Nadir Moubarrid: Man hat mir das Projekt vorgestellt und mich gefragt, ob ich Interesse hätte mitzumachen. Es klang spannend und so habe ich zugesagt.

islam.de: Deine praktischen islamischen Kenntnisse haben sich spätestens bis dahin herumgesprochen. Wie hast Du Dir das erarbeitet?

Nadir Moubarrid: Mich haben in meinem Leben verschiedene Menschen ausbildend geprägt. Zu allererst wären da meine Urgroßmutter und meine beiden Großmütter. Sie waren einfache Menschen, hatten jedoch einen hervorragenden Charakter und einen starken Glauben. Meine Urgroßmutter pflegte mir zum Beispiel immer zu sagen: „Sohn! Tue Gutes, dann findest du auch Gutes!“ oder „Schließt Gott eine Tür zu, macht er zehn gleich wieder auf!“ Es sind diese simplen und zugleich bemerkenswerten Lebensformeln, die ihren Glauben ausmachten. Darüber hinaus, habe ich die Schule in Marokko besucht. Als ich nach Deutschland zurückkam, nahm mich mein Vater stets mit in die Moschee. Wir hatten dort eine ziemlich aktive Gemeinde, die sich jeden Sonntag zu einem Lernkreis traf. Ich lernte die Regeln der Koranrezitation, Koranexegese, die Lebensgeschichte des Propheten (Sira), islamische Rechtslehre (Fiqh), Glaubenslehre (Aqida). Auch meine erworbenen Arabischkenntnisse konnte ich dort frisch halten.

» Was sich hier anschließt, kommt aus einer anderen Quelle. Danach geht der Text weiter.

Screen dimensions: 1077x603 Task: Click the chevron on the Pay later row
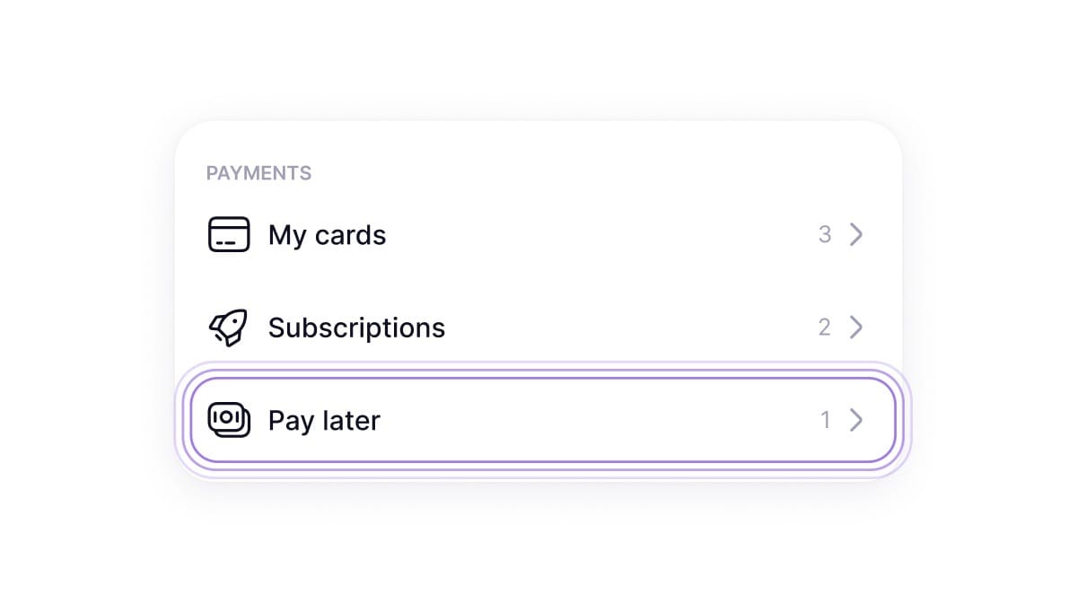tap(856, 420)
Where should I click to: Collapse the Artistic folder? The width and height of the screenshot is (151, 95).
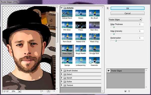tap(62, 8)
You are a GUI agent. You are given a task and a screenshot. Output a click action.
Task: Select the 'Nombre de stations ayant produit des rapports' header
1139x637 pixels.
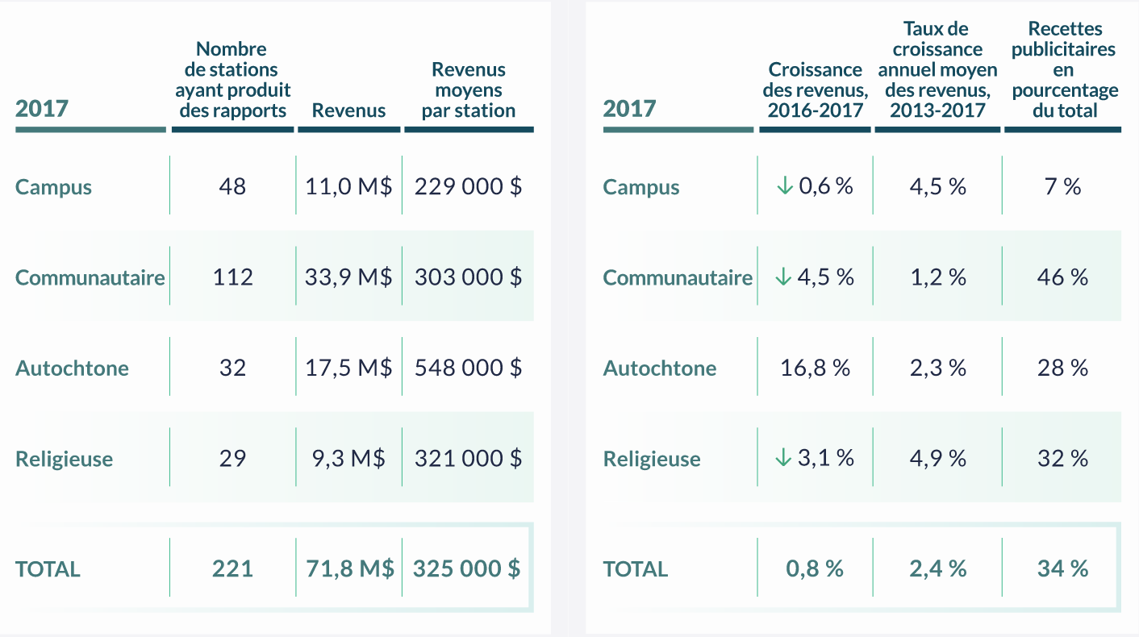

islam.de: Du bist auch Gruppenleiter der Hadj-Reisen vom Haus des Islam (HDI) und machst das jedes Jahr mashaallah. Eine große Herausforderung, salopp gefragt: Wird es Dir da nie langweilig?

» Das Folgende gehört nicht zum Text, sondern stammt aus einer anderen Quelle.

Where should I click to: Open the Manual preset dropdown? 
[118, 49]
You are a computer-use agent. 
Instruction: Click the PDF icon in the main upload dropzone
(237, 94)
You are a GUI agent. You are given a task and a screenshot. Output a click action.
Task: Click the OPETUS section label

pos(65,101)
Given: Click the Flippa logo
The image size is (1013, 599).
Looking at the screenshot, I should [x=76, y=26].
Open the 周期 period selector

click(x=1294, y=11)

Nadir Moubarrid: Nein, langweilig kann es nicht werden. Es ist immer was los. Für mich ist diese Gelegenheit auch gleichzeitig eine intensive Entwicklungsphase, in der ich von denen, die einen guten Charakter haben, lerne wie man sich besser verhalten kann und wie man in schwierigen Situationen geduldig bleiben kann. Von denjenigen wiederum, die ein schlechtes Benehmen haben, lerne ich wie man sich nicht benehmen sollte. Doch am meisten freue ich mich auf die vielen Bittgebete, die man als Dank von den Hadschis erhält. Wenn man z.B. jemandem geholfen hat, dann heißt es nicht nur „Danke“, sondern auch gleich „Möge Allah Dir Gutes zukommen lassen“ oder ähnliche Bittgebete.

islam.de: Wahrscheinlich haben die Muslime hierzulande viele Bittgebete nötig. Das Zusammenleben läuft nicht rund...

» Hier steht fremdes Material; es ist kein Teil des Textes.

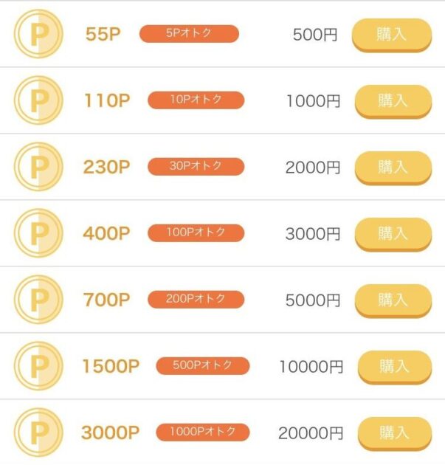Image resolution: width=445 pixels, height=465 pixels.
Task: Buy the 55P pack for 500円
Action: click(392, 35)
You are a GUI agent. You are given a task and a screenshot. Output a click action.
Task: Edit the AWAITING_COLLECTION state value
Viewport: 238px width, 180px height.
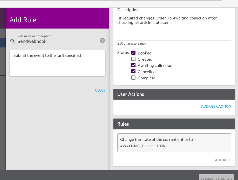click(x=143, y=146)
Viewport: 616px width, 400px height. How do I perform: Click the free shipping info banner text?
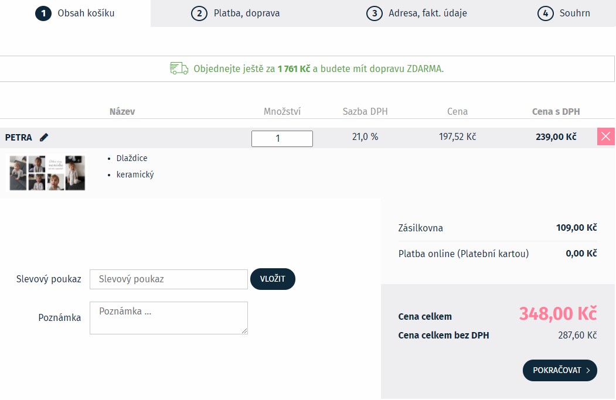pos(318,69)
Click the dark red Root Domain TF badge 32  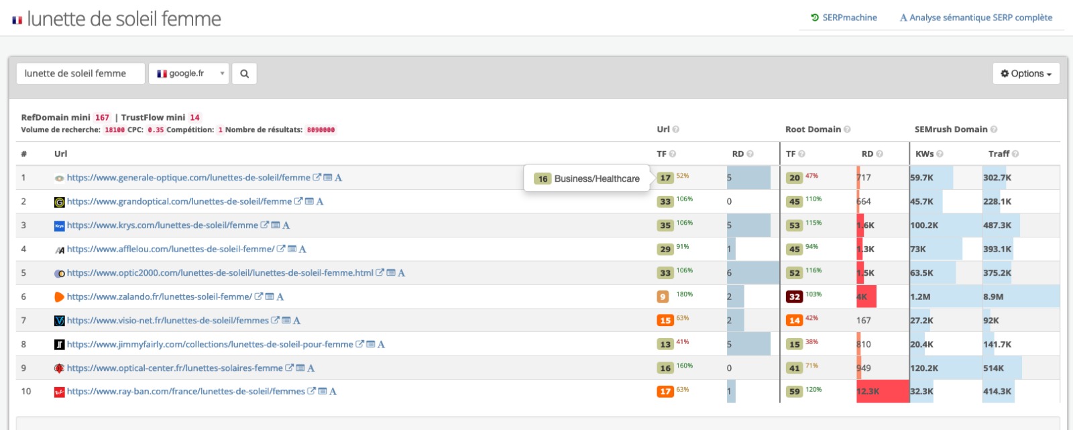(794, 297)
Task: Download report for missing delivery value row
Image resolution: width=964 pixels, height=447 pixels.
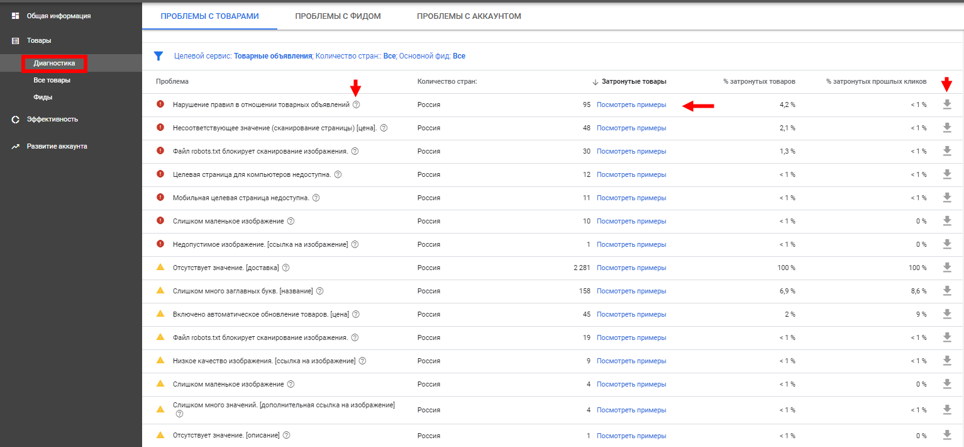Action: pyautogui.click(x=947, y=268)
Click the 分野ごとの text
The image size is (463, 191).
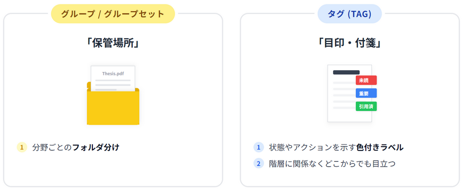click(x=52, y=147)
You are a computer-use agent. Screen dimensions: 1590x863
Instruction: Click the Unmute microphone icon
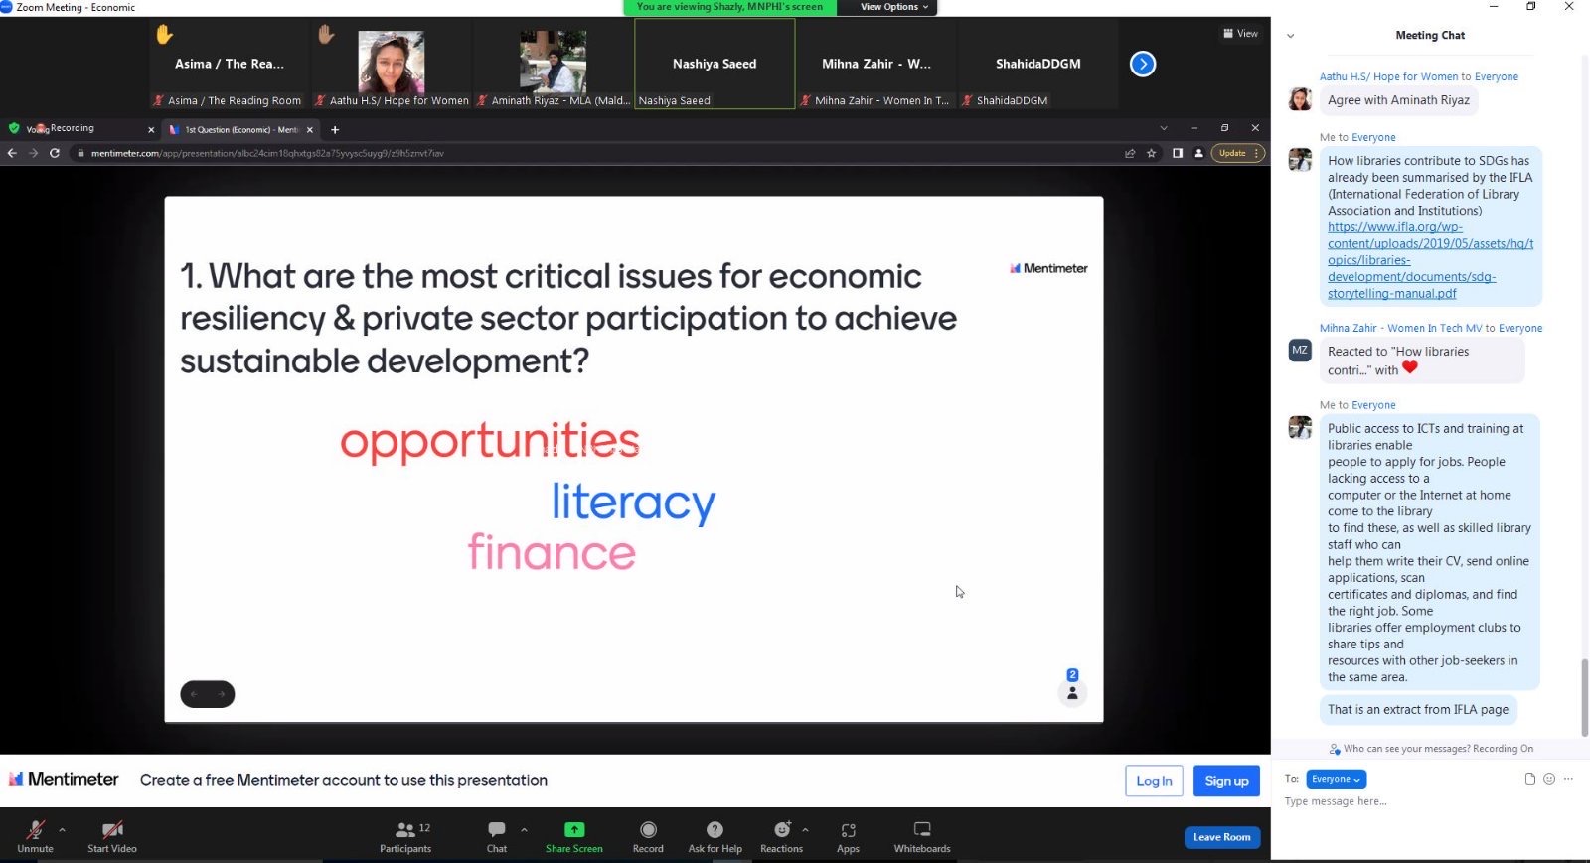[x=35, y=830]
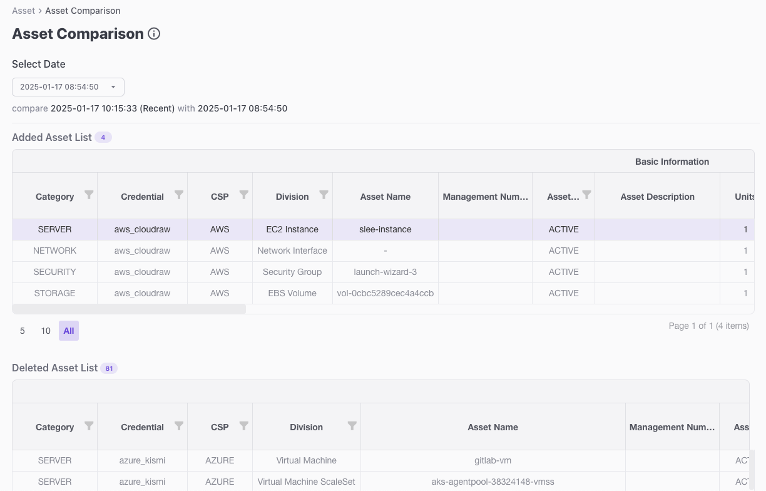Open Credential filter in Deleted Asset List

click(x=179, y=426)
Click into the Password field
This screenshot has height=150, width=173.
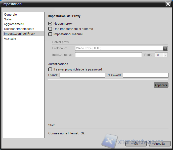tap(146, 75)
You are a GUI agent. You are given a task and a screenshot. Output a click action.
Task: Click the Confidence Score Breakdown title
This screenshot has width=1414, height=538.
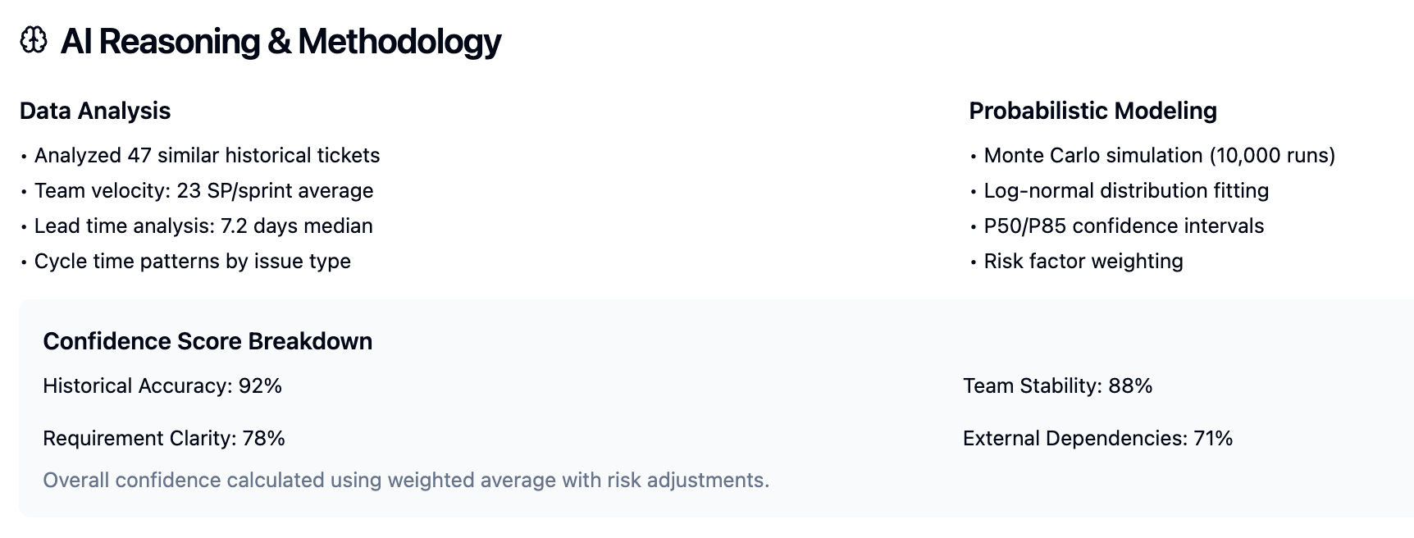point(208,341)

Nadir Moubarrid (lacht gelassen)...wir sind doch erst am Anfang eines langen Prozesses und Prozesse bedürfen Zeit, manchmal viel Zeit, um zu funktionieren. Diese Zeit muss man sich nehmen, damit wir ein gesundes Ergebnis erhalten...

islam.de:... aber wir werden immer noch nicht selbstverständlich als Teil Deutschlands begriffen, woran liegt das?

Nadir Moubarrid: Ich denke es liegt an der Grundeinstellungsproblem. Es ist hilfreich, wenn Muslime der zweiten und dritten Generation begreifen würden, dass man nicht immer fordern kann, sondern auch etwas leisten muss, um zu einem Teil der Gesellschaft zu werden. Kurz: Wir müssen uns für die Belange unsrer Gesellschaft engagieren. Genauso hilfreich ist es, wenn diejenigen, die bereit sind ihren Beitrag zum Wohl der Gesellschaften zu leisten, auch als solche anerkannt und nicht als Sicherheitsrisiko definiert werden. Es muss endlich in den Köpfen der Menschen rein: Den Islam praktizieren und sich deutsch fühlen und deutsch handeln ist kein Widerspruch.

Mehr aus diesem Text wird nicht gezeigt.